Exercise brief → Rewrite every line of the entries below as a single numbered list, omitting any blank lines.

Listing →

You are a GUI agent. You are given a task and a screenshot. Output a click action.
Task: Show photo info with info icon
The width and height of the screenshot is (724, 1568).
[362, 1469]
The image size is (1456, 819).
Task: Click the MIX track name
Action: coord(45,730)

Correct result →
1. You are a GUI agent. You are given a task and a screenshot. Output a click action.
2. Task: Show photo info with info icon
3. The width and height of the screenshot is (724, 1568).
4. [362, 1469]
5. The image size is (1456, 819).
6. Task: Click the MIX track name
7. Action: coord(45,730)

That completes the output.